ANYONE concerned about the levels of migration into Europe might learn a thing or two from the Mayor of Tripoli, in Lebanon, Ahmad Qamareddine. His city is hosting 100,000 refugees from across the border. One in four of the current population of Tripoli is Syrian. The same or similar is true across this small country, such that Lebanon has the unenviable honour of having the densest number of refugees per capita in the world. It is inconceivable that the UK would accept the equivalent number from a neighbouring country: something in the region of 16 million people.
In City of Refuge (Radio 4, Monday of last week), Mr Qamareddine maintained an impressive equilibrium, expressing the hope that it would be only temporary, yet in the same breath admitting that that was what they thought about the Palestinians. He did not, however, pass up the opportunity to remind his listeners that the EU might be in a better state to take Syrian refugees, since there are plenty of jobs which the natives don’t wish to take. It is the UN’s resources that are largely protecting Western democracies from having to realise their responsibilities.
Dr Myriam Francois’s documentary might just as easily have been positioned as a celebration of the human instinct for hospitality. She was not complacent, however, about the longer-term dangers of such large-scale displacement of people. But this is not — at least, not yet — the humanitarian disaster that it might have been.
Now is the season for sword and sandals; for Charlton Heston and Robert Powell. The radio equivalent of the epic Easter blockbuster is provided this year by Luke, Acts (Radio 4, Saturday and Sunday): a two-hour drama from Michael Symmons Roberts’ adaptation of the two books of the New Testament that are attributed to the doctor-evangelist.
The challenges of the genre are significant: how to frame the story; how to transform an iconic text into something realistic; and, crucially, how to avoid clunky expository dialogue when retelling the best-known story ever told.
Roberts is one of the best radio dramatists around, but here his production team may have let him down. His framing conceit is deft: the story is told as if in preparation for a legal defence of Paul as he languishes in a Roman prison; and his decision to adapt the King James Version lends the script a dignity without sacrificing accessibility.
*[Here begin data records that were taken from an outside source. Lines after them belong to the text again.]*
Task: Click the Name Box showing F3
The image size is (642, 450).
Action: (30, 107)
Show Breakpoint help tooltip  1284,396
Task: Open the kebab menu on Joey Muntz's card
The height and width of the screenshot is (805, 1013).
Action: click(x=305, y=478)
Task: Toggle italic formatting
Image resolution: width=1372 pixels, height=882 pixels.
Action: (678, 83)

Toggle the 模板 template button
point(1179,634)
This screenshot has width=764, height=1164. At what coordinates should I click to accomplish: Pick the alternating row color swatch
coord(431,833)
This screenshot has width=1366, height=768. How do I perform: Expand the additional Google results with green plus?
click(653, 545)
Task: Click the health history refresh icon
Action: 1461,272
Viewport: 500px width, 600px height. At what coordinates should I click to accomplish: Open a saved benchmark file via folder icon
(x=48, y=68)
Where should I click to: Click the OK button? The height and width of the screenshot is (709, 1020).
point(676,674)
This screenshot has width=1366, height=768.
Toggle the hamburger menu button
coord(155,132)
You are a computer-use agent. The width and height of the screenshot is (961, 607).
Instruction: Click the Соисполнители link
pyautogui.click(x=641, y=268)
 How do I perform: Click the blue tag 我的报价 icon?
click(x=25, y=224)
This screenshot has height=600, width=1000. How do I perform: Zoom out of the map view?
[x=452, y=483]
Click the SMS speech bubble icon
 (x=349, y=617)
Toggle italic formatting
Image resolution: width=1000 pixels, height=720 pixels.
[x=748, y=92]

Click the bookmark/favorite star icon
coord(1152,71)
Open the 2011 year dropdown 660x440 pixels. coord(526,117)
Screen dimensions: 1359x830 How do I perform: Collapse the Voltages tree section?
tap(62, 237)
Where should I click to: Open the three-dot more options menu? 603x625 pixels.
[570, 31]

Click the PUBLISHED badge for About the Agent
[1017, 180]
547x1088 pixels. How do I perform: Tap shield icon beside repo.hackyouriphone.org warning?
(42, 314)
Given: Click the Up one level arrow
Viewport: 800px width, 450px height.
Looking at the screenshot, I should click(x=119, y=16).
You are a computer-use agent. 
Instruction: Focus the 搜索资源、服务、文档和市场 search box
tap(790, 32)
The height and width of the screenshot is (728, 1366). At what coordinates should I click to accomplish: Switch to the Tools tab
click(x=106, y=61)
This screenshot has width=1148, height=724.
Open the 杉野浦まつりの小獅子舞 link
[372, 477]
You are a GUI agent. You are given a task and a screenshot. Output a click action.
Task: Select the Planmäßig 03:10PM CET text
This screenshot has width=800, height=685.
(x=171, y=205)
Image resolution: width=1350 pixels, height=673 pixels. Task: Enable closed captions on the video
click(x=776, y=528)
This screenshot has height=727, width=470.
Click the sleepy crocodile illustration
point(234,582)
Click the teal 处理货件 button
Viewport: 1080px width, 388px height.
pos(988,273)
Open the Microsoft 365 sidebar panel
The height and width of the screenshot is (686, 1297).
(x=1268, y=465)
But why is it that Galileans must now routinely speak with a northern accent, as if it makes them sound more honest? And did Jesus’s appearance to the disciples in the upper room really sound like a rugby-club reunion? In truth, these are minor irritations in the context of a drama with impressive ambition and intelligence. It is Roberts’s deference to the poetry of his source, and the beauty of the KJV, that leave the final, haunting impression.